Misleading New Romney Ad Casts Obama, Chrysler, GM as Bad for Auto Jobs

The new Ohio radio spot creates the same erroneous impressions as a TV ad that's been knocked down by Chrysler, fact-checkers, and editorial boards.

Updated: October 30, 2012 | 6:11 p.m.
October 30, 2012 | 4:43 p.m.

The Romney campaign is running a new radio ad in Ohio that leaves impressions about auto jobs in the United States and China that fact-checkers, Chrysler and GM say are wrong.

The campaign has spent $100,000 to run the new 60-second radio spot in Toledo and $124,000 to run it in Dayton, according to a Democrat familiar with the ad buys. 

It begins, "Barack Obama says he saved the auto industry.  But for who?  Ohio or China?  Under President Obama, GM cut 15,000 American jobs, but they are planning to double the number of cars built in China, which means  15,000 more jobs for China."

The company did in fact shed about that many American jobs during Obama's tenure, but most of the losses came before the administration's rescue of the auto industry.

"We've clearly entered some parallel universe during these last few days,” GM spokesman Greg Martin told The Detroit Free Press on Tuesday. “No amount of campaign politics at its cynical worst will diminish our record of creating jobs in the U.S. and repatriating profits back to this country.”

The ad goes on to say, “Chrysler is starting to build cars in, you guessed it, China. What happened to the promises made to autoworkers in Toledo and throughout Ohio? The same hard-working men and women who were told that Obama’s auto bailout would help them.”

The statement about Chrysler’s planned operation in China echoes a similar television ad the campaign is running in Ohio that earned “Four Pinocchios” from The Washington Post’s fact-checker and a “Pants on Fire” rating from PolitiFact for implying that the President Obama's handling of Chrysler has hurt American autoworkers.

Romney erroneously stated at a rally in Ohio last Thursday that Chrysler, which owns Jeep, “is thinking of moving all production to China.” In fact, Chrysler may expand Jeep manufacturing to China to supply the Chinese market, but has reiterated several times that it is not cutting any production in the United States.

While the statements made in both the radio and television spots are factually correct, they create the impression that Obama has hurt the auto industry when in fact the consensus is that he saved it.They also suggest that Chrysler is moving American jobs to China — an implication that Chrysler has repeatedly said is false.

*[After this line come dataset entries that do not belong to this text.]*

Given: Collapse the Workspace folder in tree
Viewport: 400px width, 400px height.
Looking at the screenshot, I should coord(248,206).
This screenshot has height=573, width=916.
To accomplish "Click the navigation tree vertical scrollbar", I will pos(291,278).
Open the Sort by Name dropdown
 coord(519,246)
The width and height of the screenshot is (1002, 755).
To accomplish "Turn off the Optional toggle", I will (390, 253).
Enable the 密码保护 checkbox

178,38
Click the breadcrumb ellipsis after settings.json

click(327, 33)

“Jeep assembly lines will remain in operation in the United States and will constitute the backbone of the brand,” Chrysler’s CEO wrote in a letter published Tuesday by The Detroit News. “It is inaccurate to suggest anything different.”

The radio spot also states, “Mitt Romney grew up in the auto industry. Maybe that’s why The Detroit News endorsed him, saying ‘Romney understands the industry and will shield it from regulators who never tire of churning out new layers of mandates.’ ”

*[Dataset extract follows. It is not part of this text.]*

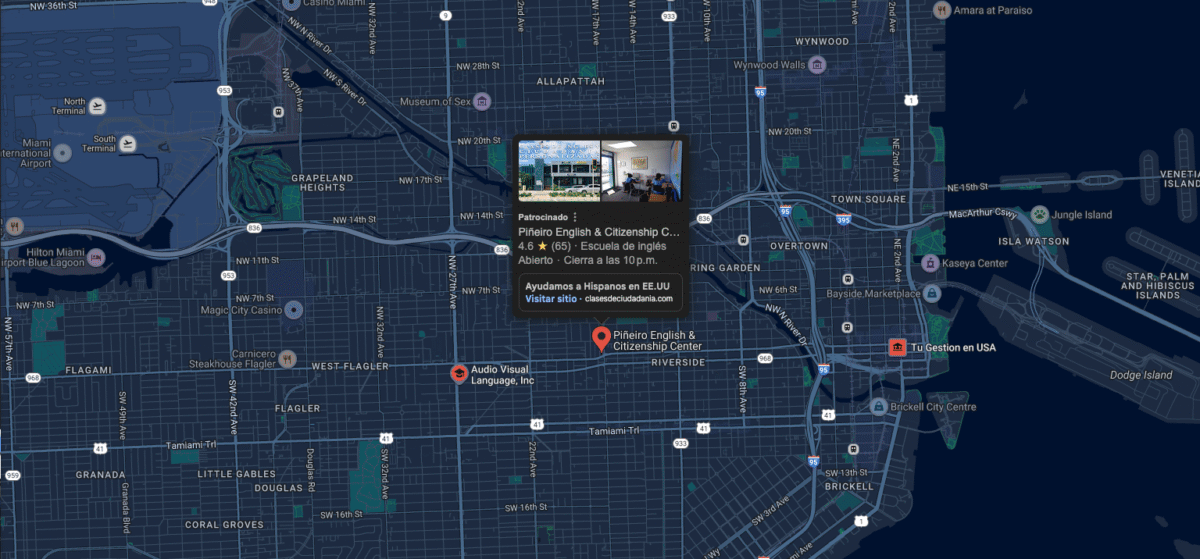The image size is (1200, 559).
Task: Click the Visitar sitio link
Action: pos(551,298)
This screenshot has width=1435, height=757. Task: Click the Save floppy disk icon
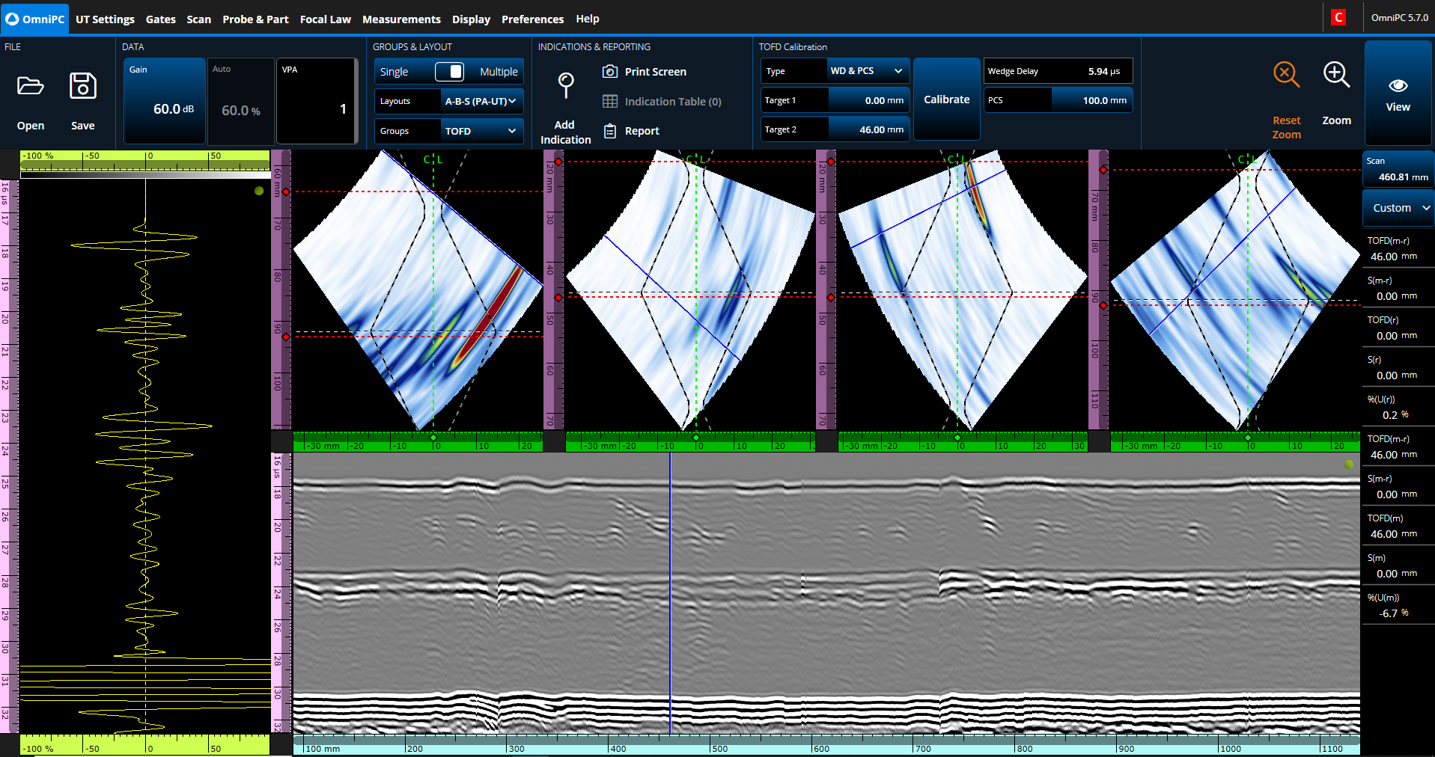(83, 87)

What the spot doesn’t mention: The conservative newspaper’s endorsement of Romney goes out of its way to praise Obama’s handling of the bailout, and criticizes Romney’s “wrong-headedness” on the issue, before going on to state that Romney would be a better friend to the industry going forward.

The News isn't Romney's only fan in Detroit. Former Chrysler chairman Lee Iacocca, along with the company's former president, Hal Sperlich, endorsed  the Republican challenger in a blog post circulated by the Romney campaign on Tuesday.

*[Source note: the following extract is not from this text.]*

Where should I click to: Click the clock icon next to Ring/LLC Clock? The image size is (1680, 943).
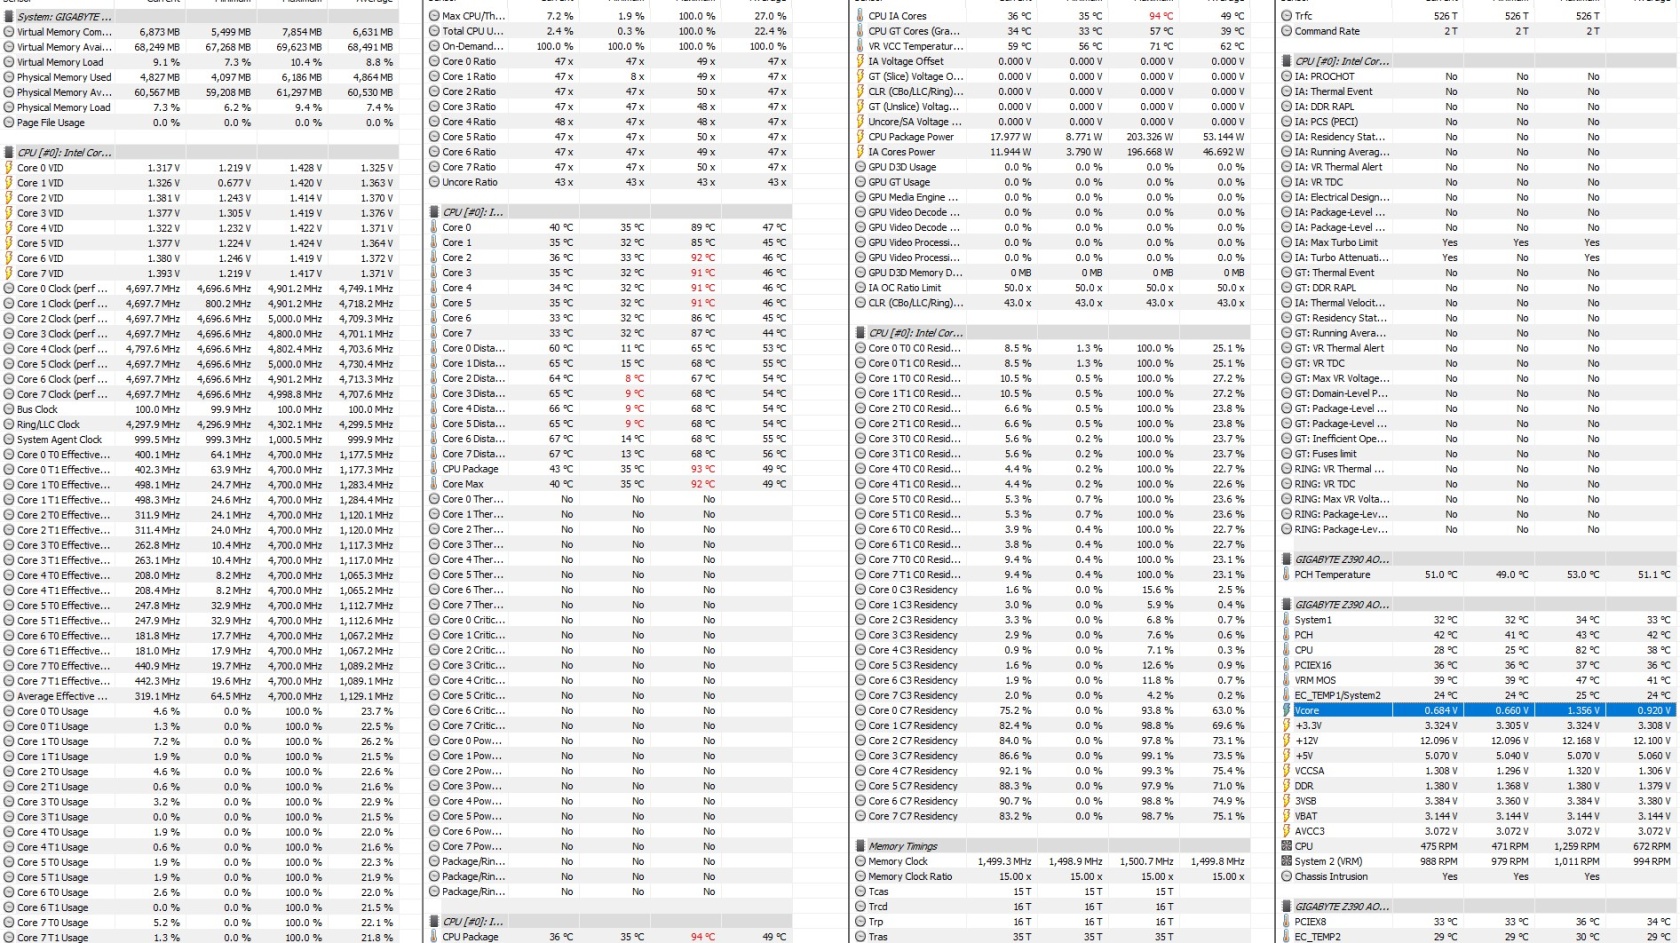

"Unfortunately, in the absence of a record or a plan to restore the strength of our nation’s economy, President Obama has resorted to misleading attacks about Romney’s commitment to the automotive industry," the two men write. "But if there’s anyone who wants to see American car companies thrive and succeed, it’s Mitt Romney."

The tagline of Romney's new radio ad portrays him as the champion of an industry vital to a state he needs to win to reach the White House: “Mitt Romney — he’ll stand up for the auto industry. In Ohio, not China."